Nearly twenty years have passed since the introduction of OS X. Thursday marked the end of that era with the release of macOS 11 Big Sur, the latest operating system for Macs. While OS X evolved over time, Big Sur introduces some of the biggest changes seen on macOS in years. However, some of these changes aren’t really new.
If you use an iPhone, parts of macOS 11 will seem familiar. In reality, Big Sur is trying to catch up with its mobile counterpart. If you use a Mac, you most likely use an iPhone also. There’s a lot to be said about consistency across devices.
The biggest changes stand out in the overall look and feel. The menu bar has been stretched and made translucent. Menus are easier to read. Windows are brighter and… translucent. The Dock floats higher and is… you guessed it… translucent.
Most noticeably, window corners look significantly different. Apple has utilized rounded corners on windows for some time. However, Big Sur turns up the roundness to 11. To quote Apple, the design matches “the radii of Mac.”
Apple added “unified” app windows in a few places. Title bars have been removed. Sidebars stretch completely from edge to edge. Previous controls are represented as icons instead of buttons. These icons don’t have borders until you click or hover over them. Overall, it definitely draws from iOS-like design styles.
Curiously, Apple added an additional button style throughout the system. It’s primarily used in system alerts and dialog boxes. These buttons are taller and wider than the previous style. In our opinion, they look very touch-friendly. Could a touchscreen Mac be coming in the near future?
Finally, app icons have been “redesigned to feel both familiar and fresh.” Basically, they’re all uniformly square… kind of like that other OS Apple makes. Don’t forget the rounded edges.

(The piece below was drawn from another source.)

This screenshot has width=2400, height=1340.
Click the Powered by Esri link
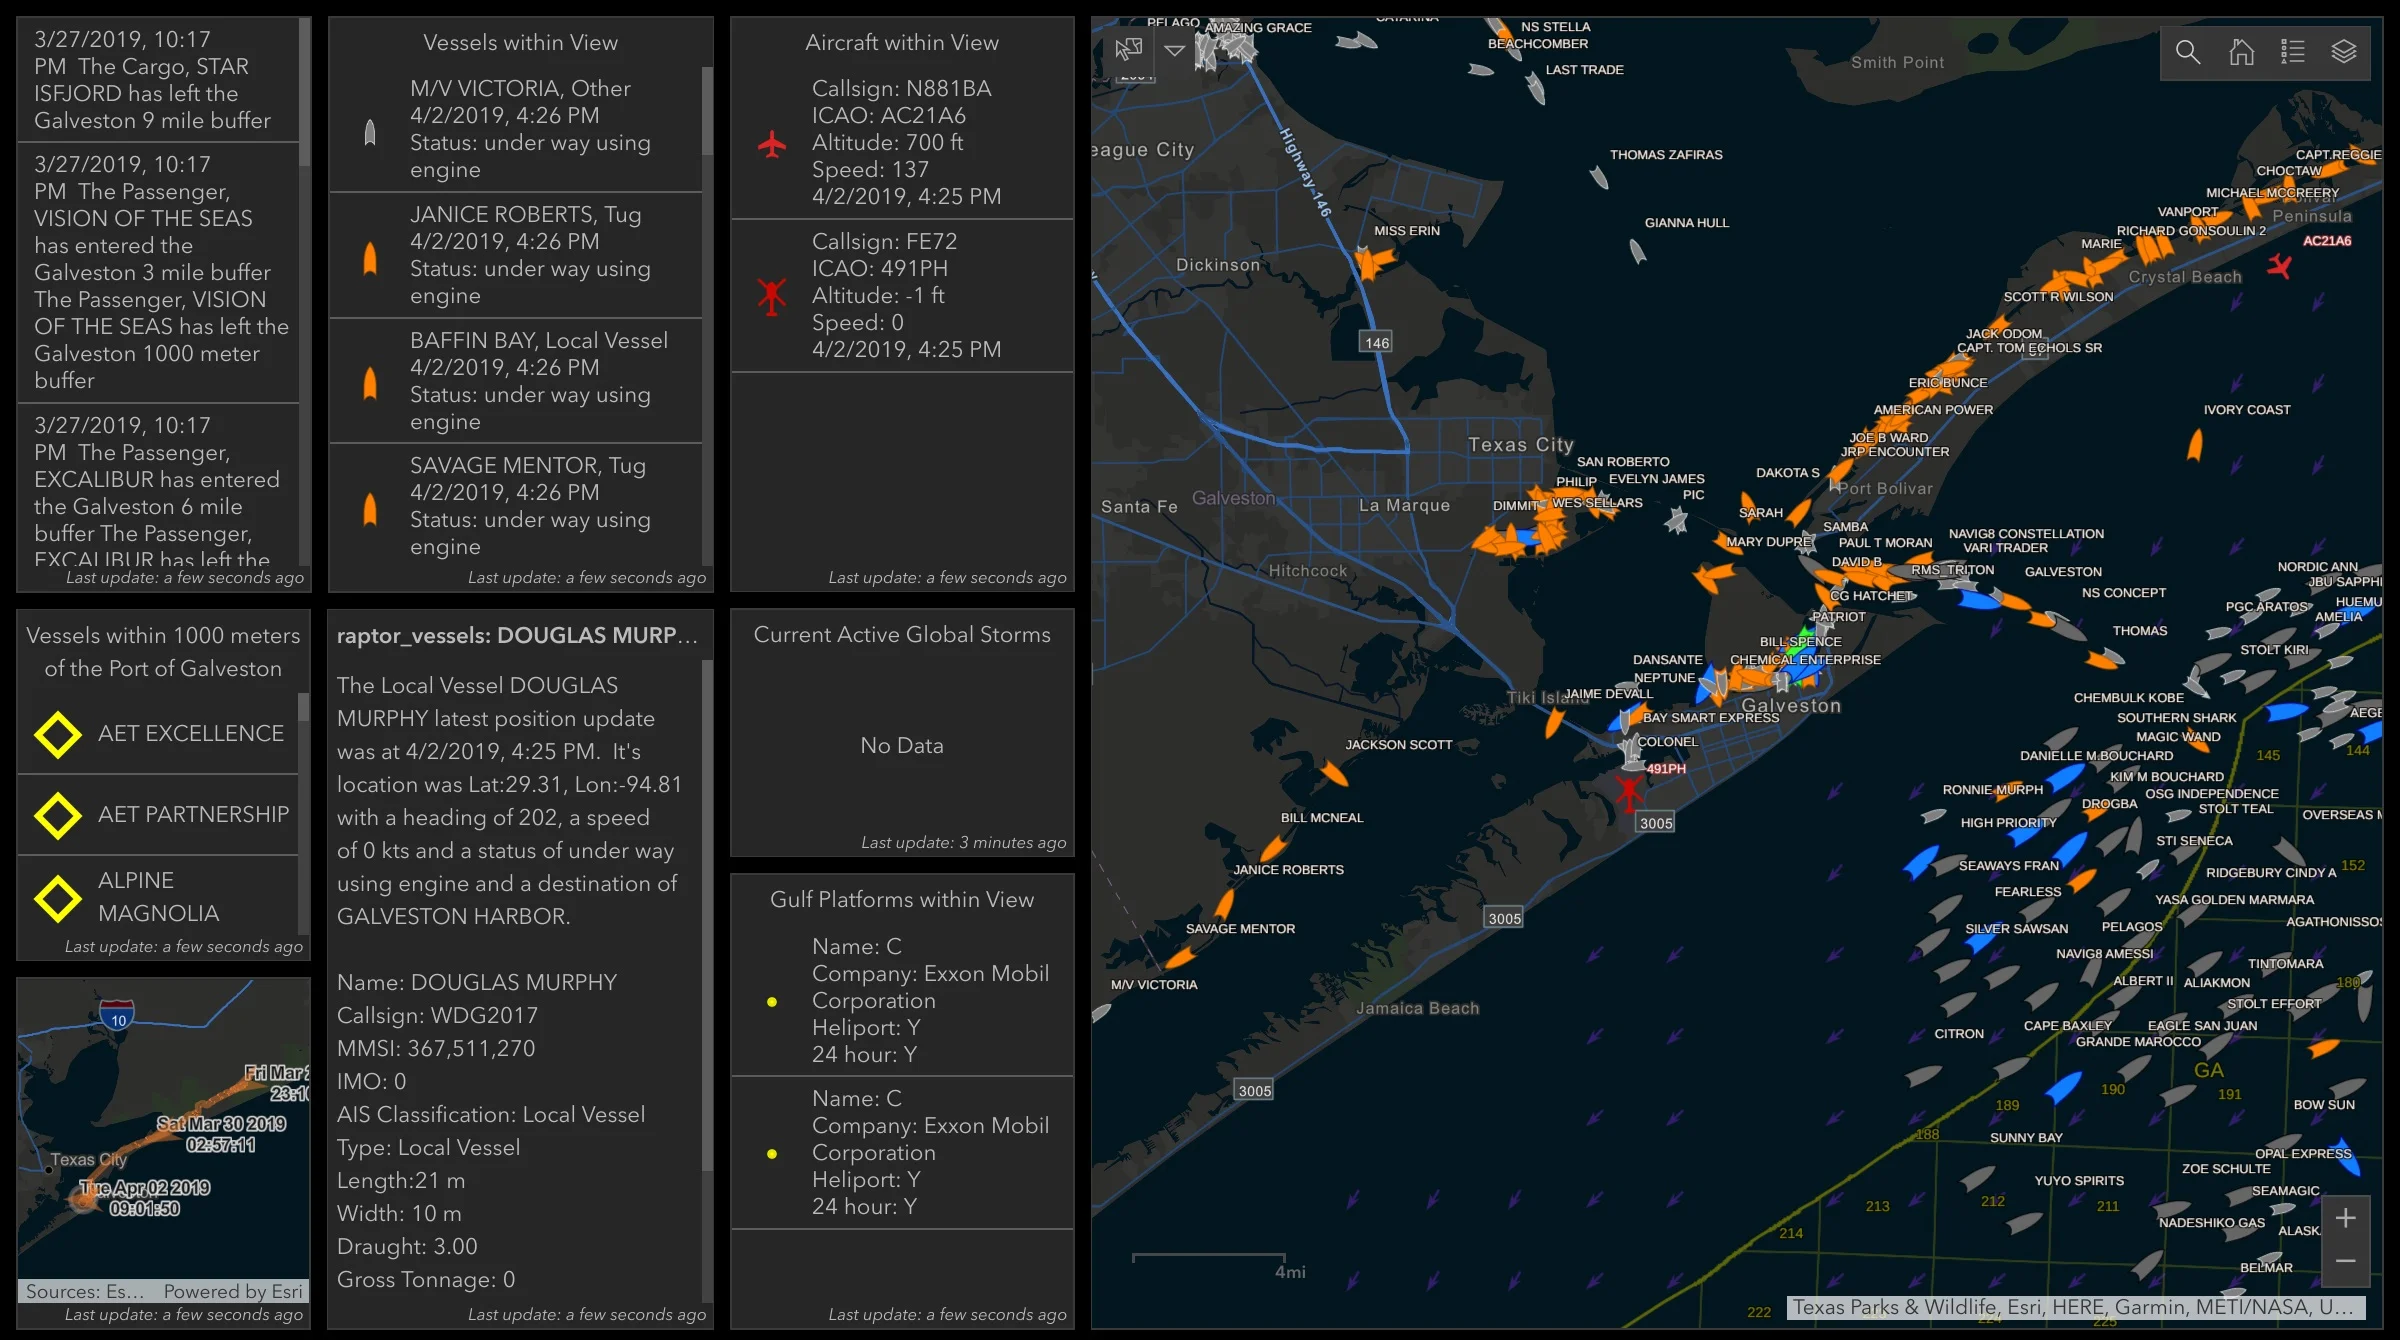click(232, 1291)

Control Center on Mac works exactly like its iOS counterpart. Many of the icons that clog up your Menu Bar have been relocated to the Control Center. You can quickly toggle WiFi, Bluetooth, AirDrop, and other settings in fewer clicks than before. If you still want those icons in your Menu Bar, you can simply drag them back. Additional settings can be added to the Control Center. This feature allows you to quickly adjust settings without opening System Preferences.
Safari received a lot of attention in macOS 11. According to Apple, Safari loads sites 50% faster than Chrome. Privacy improvements abound across the app as well. You can view a Privacy Report for each website you visit. Safari already saved passwords for you, but now it also warns you if those passwords have been compromised. Extensions now include support for WebExtensions API, and you can easily find new ones in the App Store.
Really, Messages on Mac felt behind its iOS counterpart for quite a while. Big Sur attempts to catch it up. You can pin conversations just like in iOS 14. Searching messages works incredibly well. You can easily find links, photos, and more. They redesigned the photo picker. Additionally, group messaging gains some clarity with inline replies and varying notification options.
Built For Apple Silicon & iOS Apps
Earlier this week, Apple announced a new MacBook Air, Mac mini, and MacBook Pro 13. Apple’s new M1 chip powers all three models. According to Apple, Big Sur was designed to take full advantage of all M1 chips have to offer.
One of the biggest benefits of Big Sur on Apple Silicon is apps. We’re not talking about the Mac apps we’re used to seeing, but iOS apps. Windows recently added a feature for Android phones to mirror an app on your PC with limited capabilities. You can only run one app at a time, and it’s actually running on your phone.
The Apple version works completely differently. Many iOS apps will run natively on Big Sur without any modifications needed. Simply download and launch. An iPhone isn’t required at all.
Honestly, these features aren’t sending us out to buy a new M1 Mac. However, if Apple Silicon lives up to the hype, the future looks very bright.